POWELL RIVER, B.C. – The city of Powell River is getting set for the oncoming legalization of marijuana.

“We are trying to understand and implement the provincial regulations for cannabis as they apply to municipalities,” said Mac Fraser, the city of Powell River’s Chief Administrative Officer.

With the previous Liberal provincial government, it was decided that cannabis would be sold for recreational purposes in liquor stores, and for medicinal purposes in pharmacies.

“What changed in the early part of February this year is that the new provincial government said that cannabis for recreational purposes would be sold in stand-alone stores, and not in liquor stores,” he explained.

“The regulations give the municipalities the authority to do a number of things, including an outright prohibition of the sale of cannabis, or the capping of the number of outlets allowed and very specifically where in the city it would be allowed, the proximity to other things like schools and rules about public consumption, the actual smoking of cannabis.”

Fraser said staff is still learning from the provincial regulations. He said they are putting together a series of workshops for council and senior staff.

“We’re bringing in our municipal lawyer, who is personally becoming a bit of an expert in the province about legalization of cannabis,” said Fraser.

He noted that council wants to hold workshops for the public, to educate them on the future sale and public consumption of marijuana.

“When it comes to the legal sale of cannabis, the new regulations are saying it has to be in a stand-alone store away from liquor stores, but the system is seemingly very similar to the provincial control of liquor retail in that the liquor control board will be the authority on behalf of the province that looks after the sale of cannabis,” he said.

“It appears that many of the processes that go through will be similar to getting a liquor retail license, so that municipal powers are very similar again through zoning, general consumption in public areas. Those are our traditional liquor authorities and it will probably look the same for cannabis.”

Fraser said over the next few months, before the legalization, staff will be taking the time to further educate themselves on cannabis.

“Really in B.C., there’s a big common learning curve for all jurisdictions that we’re going through. We’re hopeful that it’s not too steep a learning curve, but it’s still a learning curve.”

# [Exercise data]
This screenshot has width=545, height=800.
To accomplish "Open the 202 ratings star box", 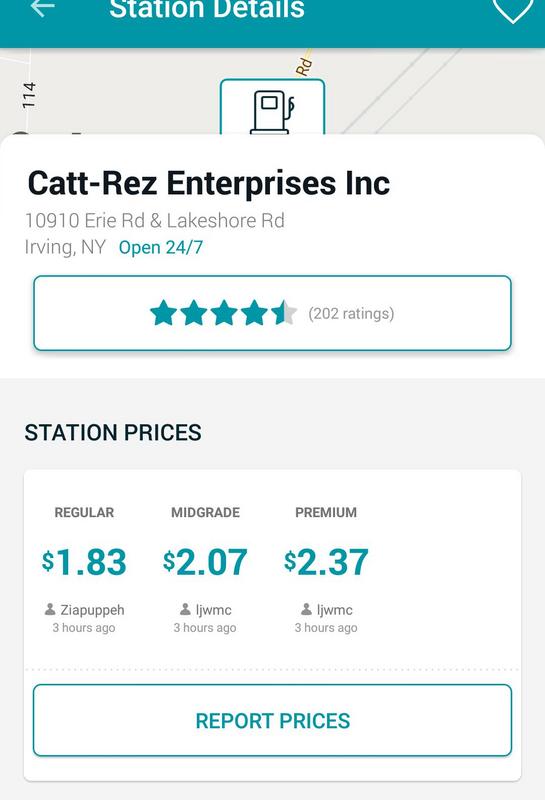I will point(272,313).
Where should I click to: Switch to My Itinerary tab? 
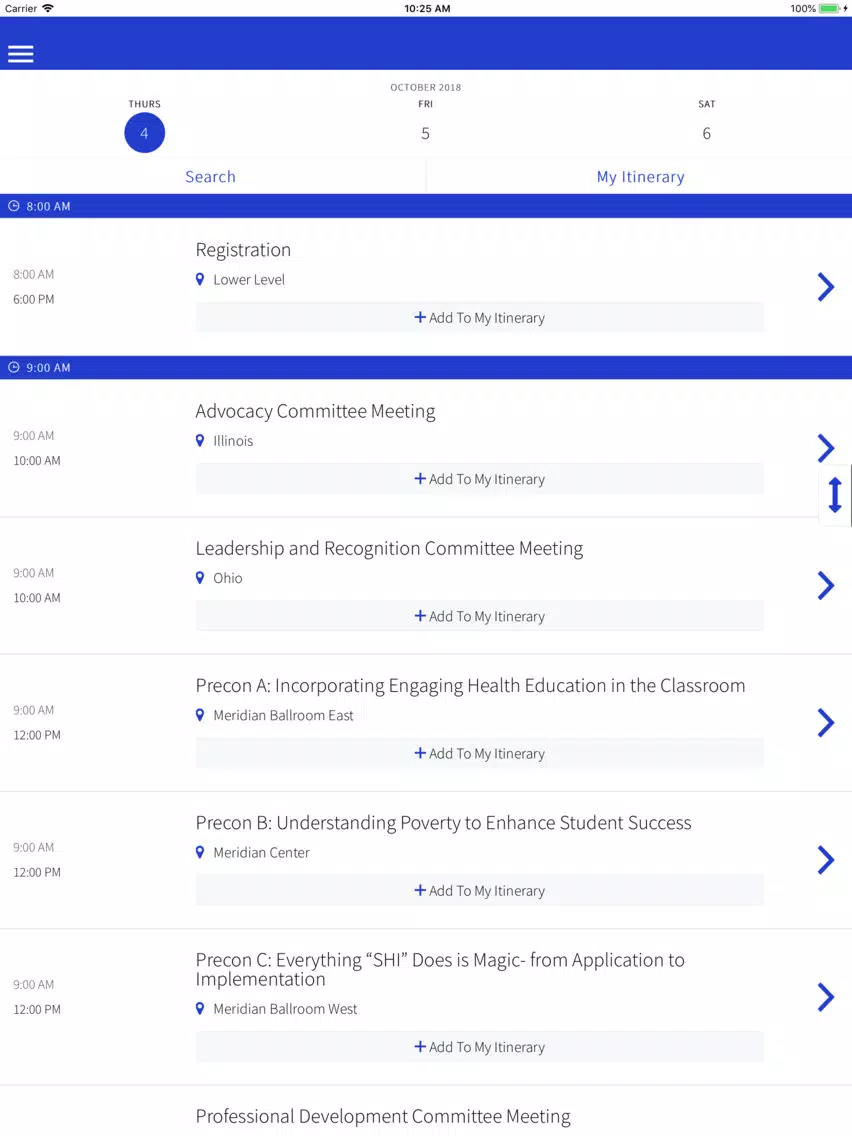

# [About this exercise]
How would you sum up the Powell River cannabis article in two sentences? Answer using only the Powell River cannabis article, not the data.

# [The completed task]
Powell River is preparing for marijuana legalization by studying the provincial regulations, under which recreational cannabis will be sold in stand-alone stores rather than liquor stores, and municipalities may prohibit sales, cap the number of outlets, decide where stores go and set rules on public consumption. Chief Administrative Officer Mac Fraser said the city is organizing workshops for council and senior staff with its municipal lawyer, that council wants public workshops too, and that municipal powers over cannabis will probably look much like those over liquor retail.